Crossing the Bridge: Do the Wealthy Live Longer?
by Eugenia BelovaA recent study on longevity provides intriguing data on life expectancy (LE) in the United States. Despite the U.S. having the highest health expenditure per capita, life expectancy in the US trails that in most other developed countries.
Life expectancy is a measure of a nation's or community's health that summarizes current mortality statistics by answering the following question: Assuming all current conditions remain unchanged, how long could children born this year be expected to live on average? In 2007, the US ranked 37th in the world in terms of LE at birth, with 75.6 years for men and 80.8 years for women. Across US counties, however, LE ranged from 65.9 to 81.1 years for men and 73.5 to 86.0 years for women. To assess the extent of these disparities, the authors used a benchmark based on ten countries with highest LE in the world. Then they ranked each US county based on how many years it is behind or ahead of the benchmark. For example, if county A has LE of 75 years and it took the benchmark countries years ten years to go from LE of 75 years to the current average of 80 years, then county A is ten years behind the benchmark.

- [Provided records]:
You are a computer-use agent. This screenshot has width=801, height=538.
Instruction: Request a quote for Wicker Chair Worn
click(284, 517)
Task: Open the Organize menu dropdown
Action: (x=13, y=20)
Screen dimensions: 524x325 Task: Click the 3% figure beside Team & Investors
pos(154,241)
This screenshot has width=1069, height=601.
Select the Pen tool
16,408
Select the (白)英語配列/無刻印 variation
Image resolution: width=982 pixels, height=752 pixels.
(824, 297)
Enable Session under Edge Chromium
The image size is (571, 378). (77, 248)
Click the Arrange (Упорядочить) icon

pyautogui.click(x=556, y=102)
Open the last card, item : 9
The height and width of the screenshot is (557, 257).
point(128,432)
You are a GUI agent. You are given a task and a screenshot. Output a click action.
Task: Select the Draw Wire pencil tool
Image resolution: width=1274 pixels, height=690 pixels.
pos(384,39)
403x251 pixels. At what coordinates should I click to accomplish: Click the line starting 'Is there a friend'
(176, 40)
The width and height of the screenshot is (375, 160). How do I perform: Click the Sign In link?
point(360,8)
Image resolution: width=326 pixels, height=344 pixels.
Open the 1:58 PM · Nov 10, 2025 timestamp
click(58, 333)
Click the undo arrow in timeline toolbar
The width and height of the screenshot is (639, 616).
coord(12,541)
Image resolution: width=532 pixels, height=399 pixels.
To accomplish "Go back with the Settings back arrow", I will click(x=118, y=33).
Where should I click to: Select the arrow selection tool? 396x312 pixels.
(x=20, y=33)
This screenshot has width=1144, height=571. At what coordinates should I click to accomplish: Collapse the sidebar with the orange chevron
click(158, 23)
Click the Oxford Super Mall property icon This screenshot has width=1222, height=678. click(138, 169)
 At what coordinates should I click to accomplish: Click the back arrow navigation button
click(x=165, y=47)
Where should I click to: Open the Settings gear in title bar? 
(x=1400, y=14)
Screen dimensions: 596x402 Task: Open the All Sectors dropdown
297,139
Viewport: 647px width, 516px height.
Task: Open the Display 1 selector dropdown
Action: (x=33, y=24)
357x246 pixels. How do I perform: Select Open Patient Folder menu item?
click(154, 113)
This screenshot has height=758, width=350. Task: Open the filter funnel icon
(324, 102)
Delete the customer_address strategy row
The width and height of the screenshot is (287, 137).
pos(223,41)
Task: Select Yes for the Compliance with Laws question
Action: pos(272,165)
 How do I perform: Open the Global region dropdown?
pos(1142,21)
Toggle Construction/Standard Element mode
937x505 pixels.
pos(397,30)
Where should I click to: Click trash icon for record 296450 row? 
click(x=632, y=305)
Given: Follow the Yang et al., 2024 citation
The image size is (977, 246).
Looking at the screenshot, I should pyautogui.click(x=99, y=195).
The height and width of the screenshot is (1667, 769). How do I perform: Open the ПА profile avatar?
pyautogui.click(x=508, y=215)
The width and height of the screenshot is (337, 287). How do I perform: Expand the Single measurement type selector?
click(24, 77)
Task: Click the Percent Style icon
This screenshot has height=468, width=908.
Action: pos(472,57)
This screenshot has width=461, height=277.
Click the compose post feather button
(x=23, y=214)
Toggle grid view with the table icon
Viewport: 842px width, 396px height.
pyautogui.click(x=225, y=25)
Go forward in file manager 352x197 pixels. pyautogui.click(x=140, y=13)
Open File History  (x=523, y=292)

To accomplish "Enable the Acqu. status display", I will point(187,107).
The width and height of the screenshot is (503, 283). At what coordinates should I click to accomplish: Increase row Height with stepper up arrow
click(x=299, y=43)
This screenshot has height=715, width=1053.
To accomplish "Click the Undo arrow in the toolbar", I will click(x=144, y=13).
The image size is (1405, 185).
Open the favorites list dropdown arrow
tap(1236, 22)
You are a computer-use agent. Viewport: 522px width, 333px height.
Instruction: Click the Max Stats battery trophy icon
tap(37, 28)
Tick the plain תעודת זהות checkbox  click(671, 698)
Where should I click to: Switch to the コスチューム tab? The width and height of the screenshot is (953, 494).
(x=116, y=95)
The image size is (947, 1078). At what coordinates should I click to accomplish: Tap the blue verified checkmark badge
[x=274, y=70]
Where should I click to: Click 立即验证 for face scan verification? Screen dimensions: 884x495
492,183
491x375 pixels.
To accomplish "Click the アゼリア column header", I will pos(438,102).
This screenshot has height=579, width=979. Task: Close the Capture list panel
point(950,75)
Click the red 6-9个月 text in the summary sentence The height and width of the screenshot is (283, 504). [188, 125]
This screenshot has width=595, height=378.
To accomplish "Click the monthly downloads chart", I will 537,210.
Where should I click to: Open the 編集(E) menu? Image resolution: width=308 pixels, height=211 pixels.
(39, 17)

- [Apply what you read]:
1) According to the text on life expectancy, where did the US rank in the world for life expectancy at birth in 2007?
2) Retype part of the text on life expectancy, beginning at the words "by Eugenia BelovaA" and stopping after the words "other developed countries.".
The lines have nothing to do with what you are asked here.

- [Replies]:
1) 37th in the world.

2)
by Eugenia BelovaA recent study on longevity provides intriguing data on life expectancy (LE) in the United States. Despite the U.S. having the highest health expenditure per capita, life expectancy in the US trails that in most other developed countries.